February 7, 2006
Astronaut Ellen Ochoa to talk about her career Feb. 14
Astronaut Ellen Ochoa will speak about her career at NASA at 4:30 p.m. Tuesday, Feb. 14, in Cubberley Auditorium. Her talk, which is free and open to the public, is part of the Call to Serve campaign, a national outreach initiative to encourage students to consider government careers and inspire a new generation to public service.
Ochoa, who received her master's and doctoral degrees in electrical engineering from Stanford in 1981 and 1985, respectively, is deputy director of flight crew operations at Johnson Space Center. She will discuss her career since joining NASA 17 years ago, serving 15 years in the astronaut program and logging more than 978 hours in space. Her presentation will focus on her fourth space shuttle mission, STS-110, part of the 2002 assembly of the International Space Station.
The Call to Serve campaign organizes special events and workshops to make more information about government jobs available to faculty, career services staff and students. At Stanford, the project is being coordinated by the Haas Center for Public Service in collaboration with the President's Office, career services, schools, and student and alumni organizations across campus.

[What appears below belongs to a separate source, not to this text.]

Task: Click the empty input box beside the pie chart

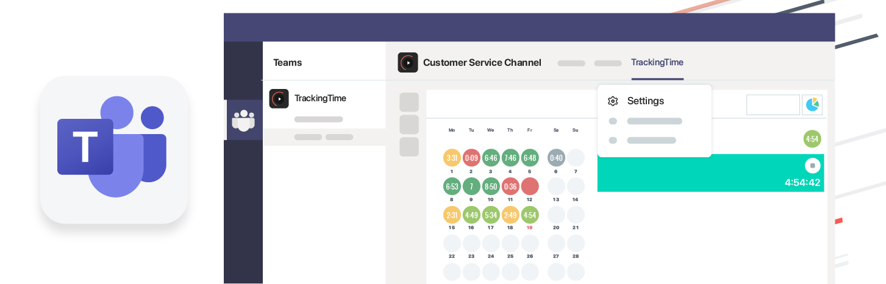Action: pyautogui.click(x=773, y=105)
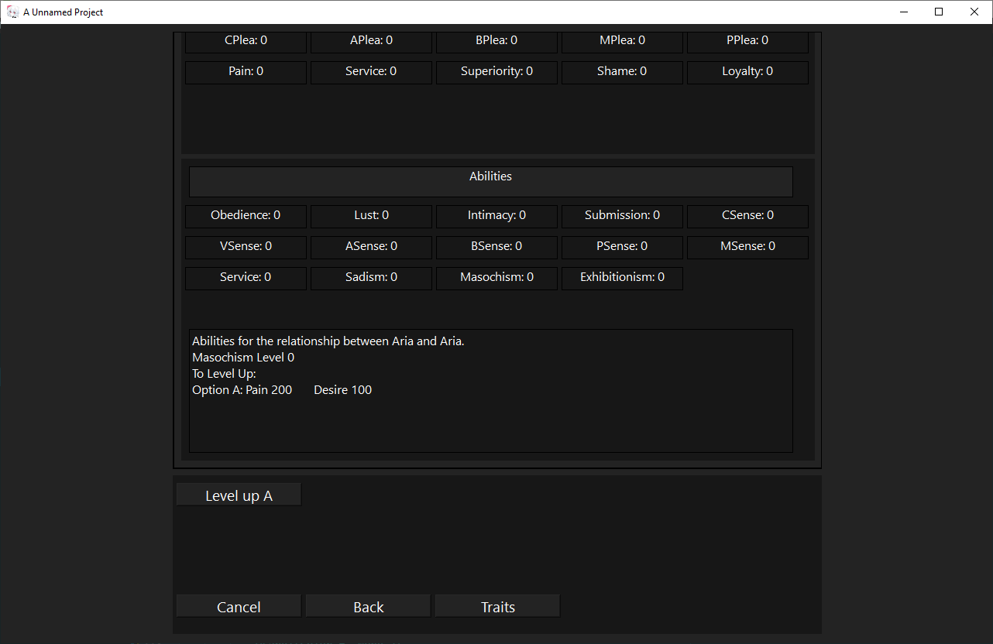The width and height of the screenshot is (993, 644).
Task: Select the VSense ability
Action: tap(246, 247)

Stanford is among six universities chosen to participate as pilot schools in the Call to Serve recruitment initiative. The program was designed by the Partnership for Public Service, a nonpartisan, nonprofit organization focused on revitalizing federal government and inspiring Americans to government service. The other participating schools are Clark Atlanta University, George Washington University, Louisiana State University, Ohio State University and University of New Mexico. The recruitment initiative is part of the overall Call to Serve network created in 2002 by the Partnership for Public Service and the U.S. Office of Personnel Management. The network currently consists of 565 colleges and universities, and 62 federal agency partners.